Introduced by Milind Gadre, Senior Director R&D at VMware, Inc.
Human society today is being roiled by a combination of negative / disruptive trends such as the rise of authoritarianism and populism, fueled by xenophobia and a fear of social change. At the same time, we can see a rise in positive / cohesive concerns for expanded human rights such as LGBT rights and empowerment of women. Religious fundamentalism continues to drive many societies and contributes to several of the negative / disruptive trends identified above. At times, it feels like we are regressing to social behaviors of the past.

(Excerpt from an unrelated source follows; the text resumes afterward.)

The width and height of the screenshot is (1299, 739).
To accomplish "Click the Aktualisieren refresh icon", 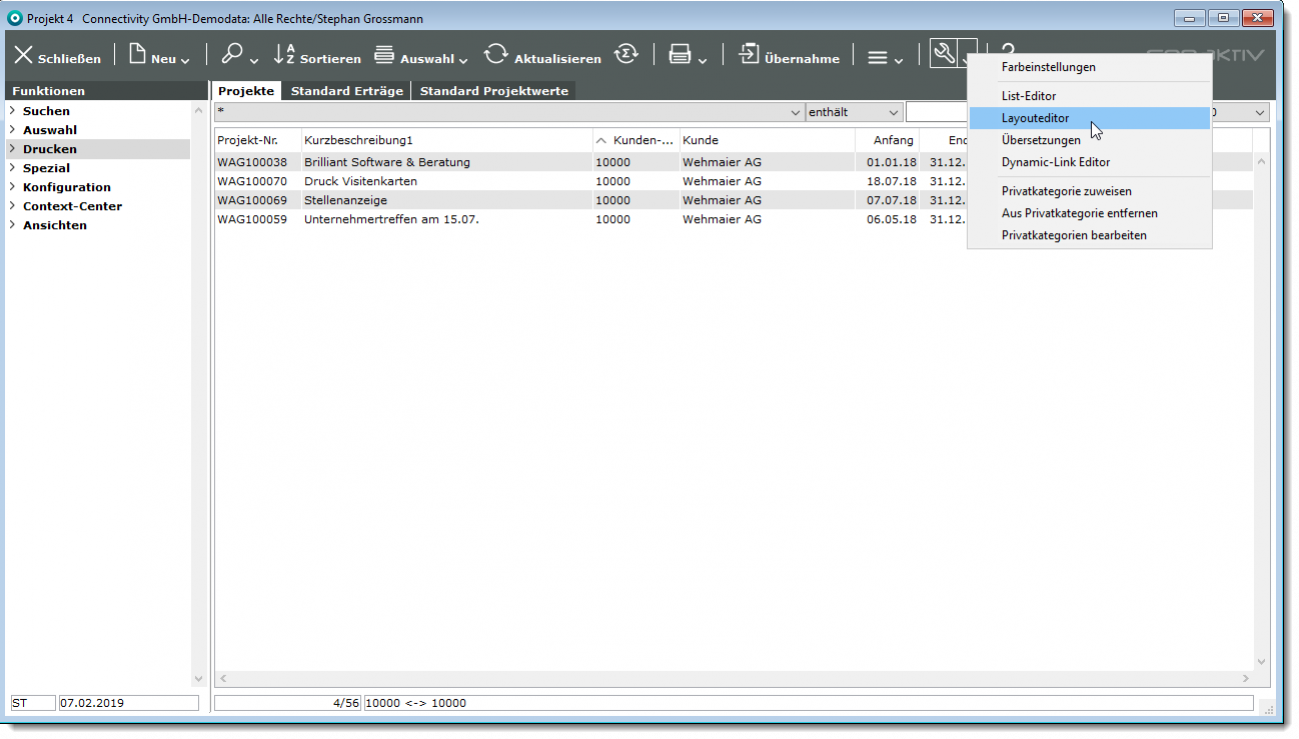I will [x=496, y=54].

If one looks at humanity in the aggregate, it appears that variations of the same social trends rise and fall in waves across seemingly disconnected societies and time frames. There is an ebb and flow to these trends … positive trends seem to almost inevitably give rise to negative ones and (sometimes) vice versa. Trends may start as one or many localized events of limited scope that fade without effect, but sometimes coalesce and balloon to global scope (see for example – the Syrian Civil War started with a little graffiti). Furthermore, communications today is near instantaneous at a global scale, and it amplifies or dampens the growth of a trend.
Have you ever wondered about the possible evolution of human society? Is a continuous oscillation between cohesive and disruptive trends the “normative” state for human societies? Will the current set of negative trends be amplified leading to conflict on a global scale (as happened in the early parts of the 20th century)? Will there be a new cold war between authoritarian and liberal societies? Or will the positive / cohesive trends prevail, leading to a better society for all? How will external disruptions such as climate change affect the outcomes?

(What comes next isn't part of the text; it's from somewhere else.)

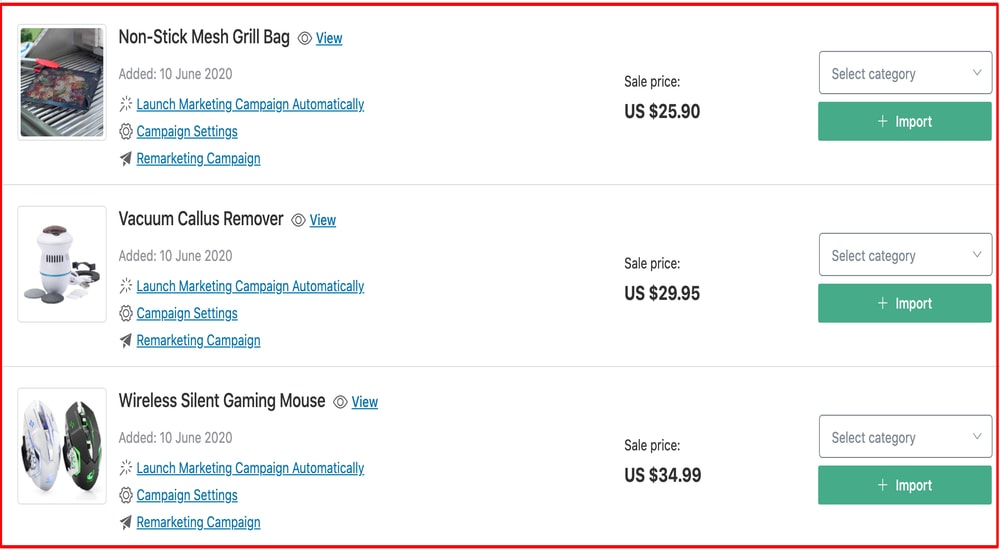The width and height of the screenshot is (1000, 550).
Task: Click gear icon for Gaming Mouse campaign settings
Action: click(x=126, y=496)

Is it possible for us to learn from the past when similar trends prevailed? How can we analyze past social data to make predictions of how human society will evolve?
Ideas from Data Center Ops Management
Most large-scale data analytics is now stream based. Time series analytics is a common approach to data center ops monitoring applications (e.g. Log Insight or Splunk for log analytics, Wavefront or Datadog for time series-based metrics). Commercial data center Operations Management applications routinely monitor, analyze and provide actionable feedback on highly complex, seemingly random data, at scale. Ops Management solutions can auto-identify a “normative state” and “violations” for data center systems simply by evaluating operating data as a time series over some period of time.
Today, we have a large enough population size (over 8B humans), instant global communication – and the tools to analyze data efficiently at scale. By modeling human social evolution as a stream of events – a time series – we can apply AI / ML techniques to correlate events and to extract (even possibly predict) social trends.
What It Is Not
This approach is not the same as micro-targeting – which is employed by advertisers, political parties and the like (e.g. Cambridge Analytica). Hence, we do not need personal / private information. The proposal works by analyzing events in the aggregate as a time series, not on the basis of individual personal characteristics.
Challenges / Learning Opportunities
The challenges fall into 3 buckets:
Challenge 1 – Collecting Data
We need access to both historical and real-time event data.
Event: Any happening such as demonstrations, political events, court cases, etc.
We have to concern ourselves with both
- Historical event data –
a. We need access to historical data
b. We would need to crowdsource the shaping of the data as an event stream
2 Contemporary event data – this would rely on
a. Mining of data streams such as Twitter feeds
b. Mining of news sources such as Reuters and AP feeds
c. Social media apps for crowdsourced submission of real-time events
Challenge 2 – Shaping the Data
The event data will need to be shaped as a time series and tagged with a variety of information so as to support the AI / ML routines.
Some of the possible ways in which the event data would be tagged –
Basic Tags on the Event: date, time location, country, number of people involved, etc.
Social Trend Tags on the Event: Racism, xenophobia, authoritarianism, populism, civil rights, etc.
Information relation to the Event locale (incomplete list): Coefficient of social friction (0 to 1), economic conditions, Gini coefficient, weather, climate change, etc.
Challenge 3 – Developing the AI / ML Analytics
The final challenge is the actual development of the AI / ML analytics and the fine tuning so that we can
1. Based on historical event data, accurately model and predict historical trends – this is the Learning part.
2. Predict future trends based on a combination of historical and contemporary event data.
This project offers a challenging opportunity for students that are interested in learning about AI
/ ML and are also interested and curious in making sense of the complex political and social trends in our societies. There are opportunities to learn about the end to end challenges involved in developing a real-world AI / ML application – from collecting the data, then shaping it, followed by developing and fine-tuning the algorithms. There are challenges to be addressed in scraping social media and building apps for collecting contemporaneous events. There are opportunities for developing interesting data visualizations and user interfaces. Finally – there are opportunities to write and publish technical papers.